_Problem to solve_: Out of the entries that follow, copy each line containing "Given".

_Records to use_:
++++

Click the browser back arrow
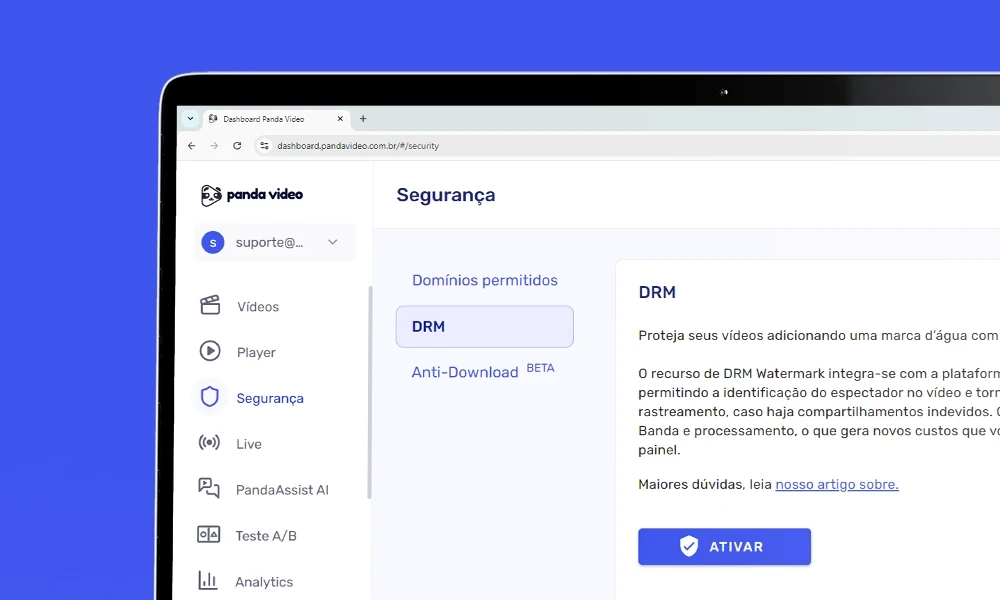1000x600 pixels. click(191, 145)
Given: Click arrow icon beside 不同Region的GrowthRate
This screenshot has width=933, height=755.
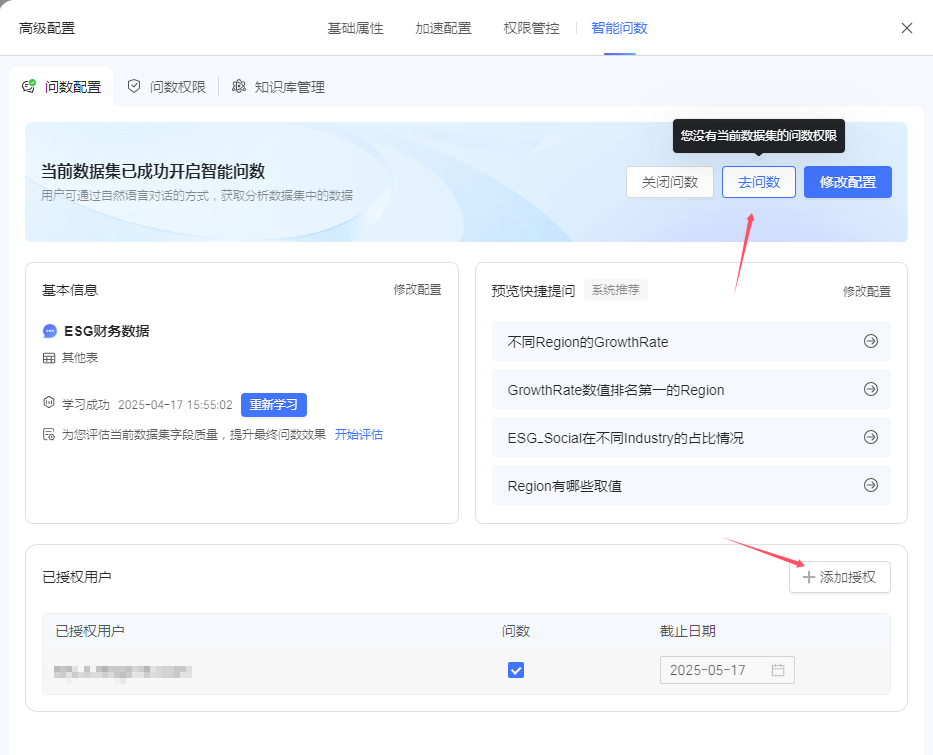Looking at the screenshot, I should (871, 341).
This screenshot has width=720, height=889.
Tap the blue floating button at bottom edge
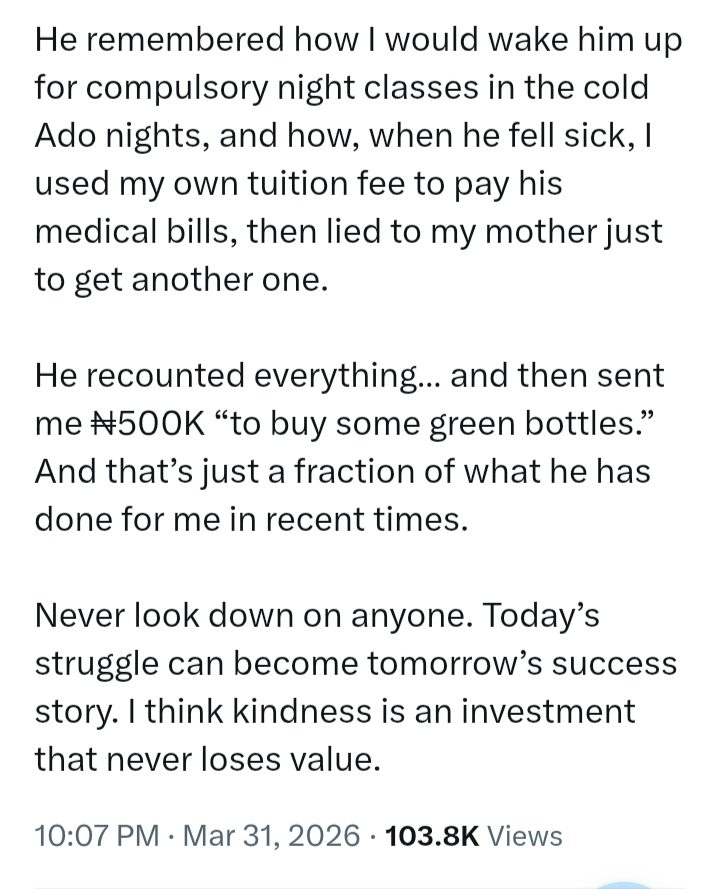click(x=625, y=884)
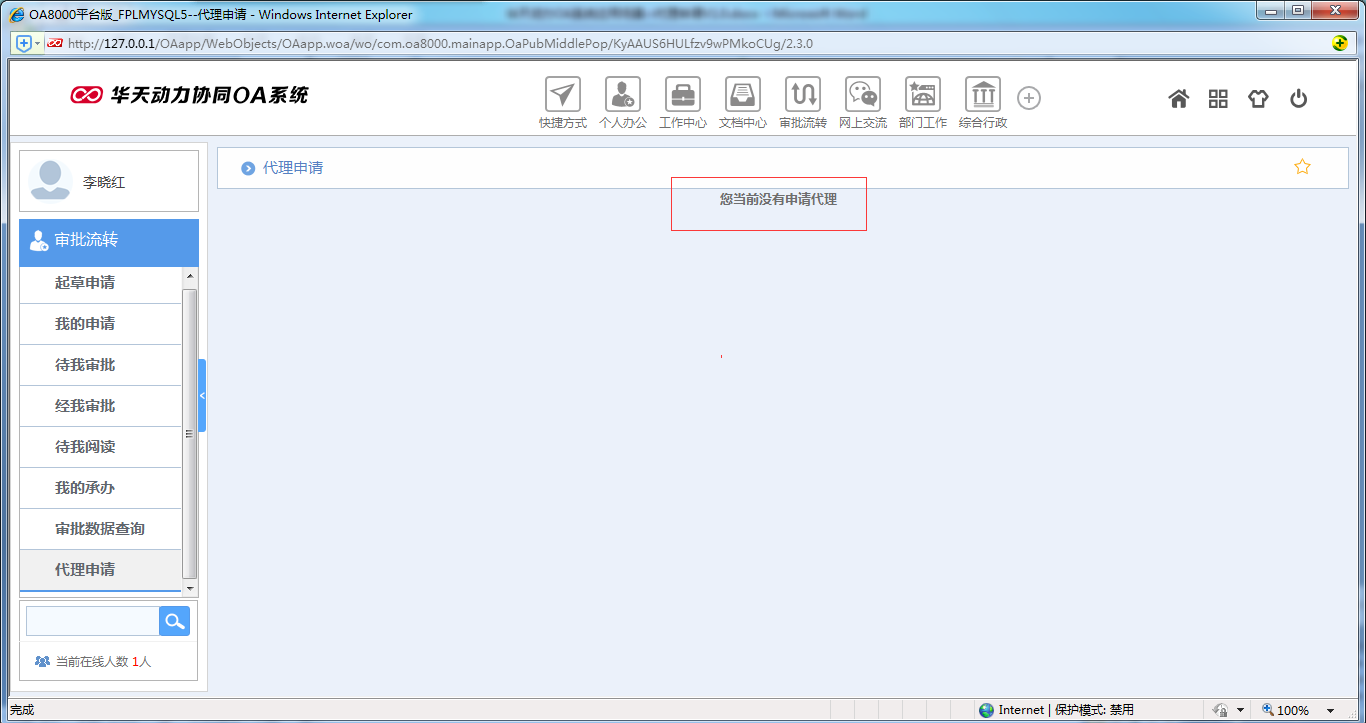Open the four-square grid layout icon
1366x723 pixels.
point(1218,98)
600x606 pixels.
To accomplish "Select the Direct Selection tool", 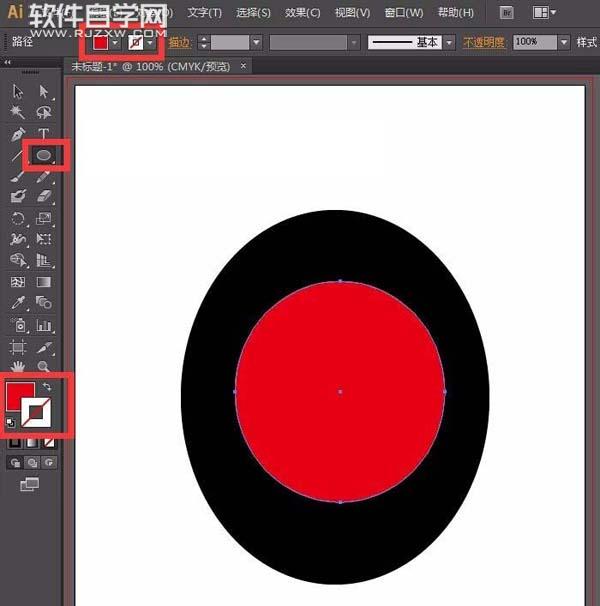I will point(44,91).
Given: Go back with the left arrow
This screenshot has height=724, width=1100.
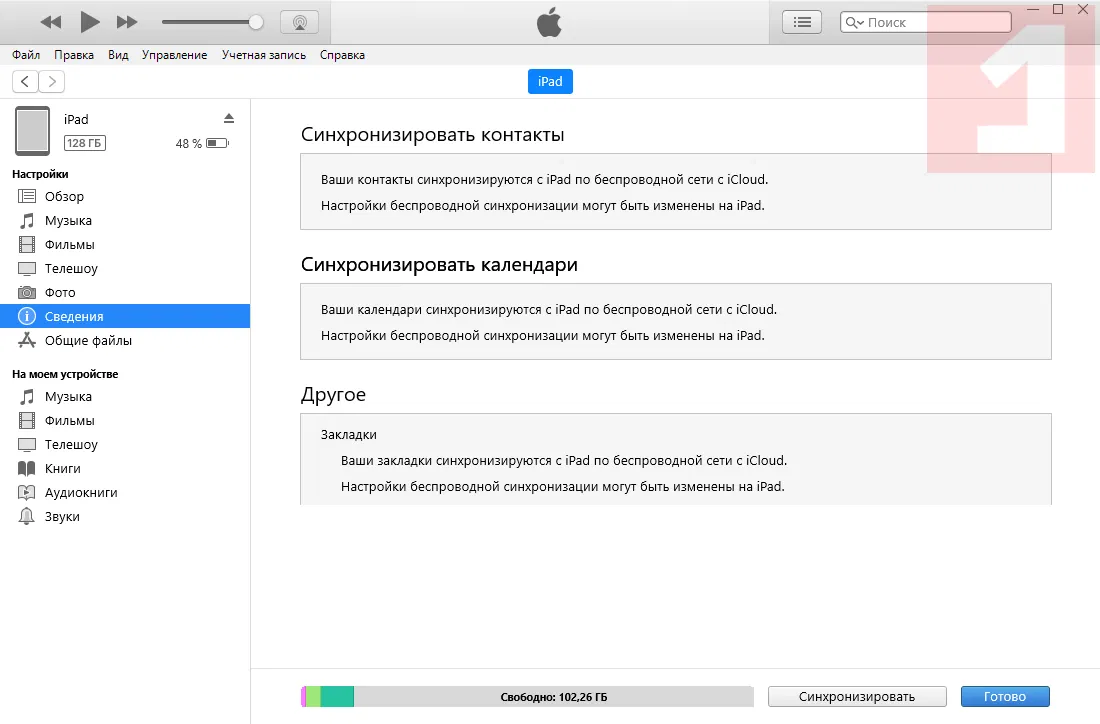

++++

_Response_:
Given: Click arrow icon beside 不同Region的GrowthRate
Given: Go back with the left arrow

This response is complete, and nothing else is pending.